At the end, if you can move out on your part time job, I would just do it. If you can't afford it, find a full time job. Find a place with friends for cheap and rough it. Real talk: life is fucking hard. Be prepared to struggle, but the struggle is yours alone and you own your failures the same you own your triumphs. Move out by any means necessary, do not allow your parents hold your future and happiness hostage.

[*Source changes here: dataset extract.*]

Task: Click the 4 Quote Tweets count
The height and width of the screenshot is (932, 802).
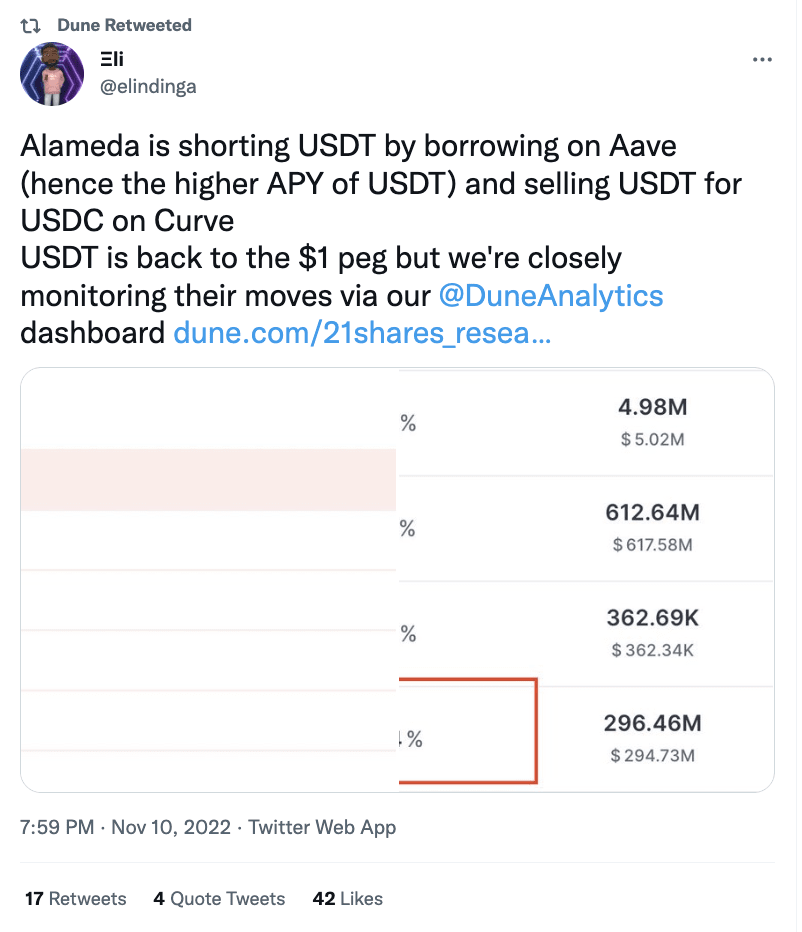Action: 219,898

When I was 18, my parents forbade me from leaving their house. They wanted me to go to a college locally and live at home. I wanted to go to a college 10 hours away. They said no. And so I just did it. I left. My parents at first refused to pay for it or talk to me, but then they caved. I didn't expect them to and I was fully prepared to (a.) never speak to them again, and (b.) struggle my way through the college. My mom called me a couple months in as an intermediary and didn't say sorry, but asked if I needed tuition money. My relationship with them now is ehh. I'm the most successful and stable of my siblings, so they often rely on me for things. But there are clear boundaries in our interactions and it's work every day to keep them there.

It was scary don't get me wrong. But driving away that day was the best feeling in the world, even though I was crying and even though I know I only had $1000 in my bank after tuition was paid. Life sucked during college. I was constantly broke and I got into debt and I struggled. I was so lonely and since I have really bad social anxiety, I had no friends or relationships. I tried to kill myself halfway through my sophomore year, that's how bad it was. But I survived (shockingly, seriously I never thought I'd live to 30). 12 years later, life is fantastic. I'm married to an amazing guy who puts up with my family, my job is good, I own my own home. I'm happy. It's weird. I'm not used to being happy, but I'm happy. I cannot stress this enough. Life gets better once you're on your own and have full autonomy.

Your life is yours, not theirs. Work to build it to where you want yourself to be. You can get there and you can succeed. 加油!

TL;DR Your sexist parents are abusive narcissists, just like mine are. Get a full-time job and move out. Things will work itself out.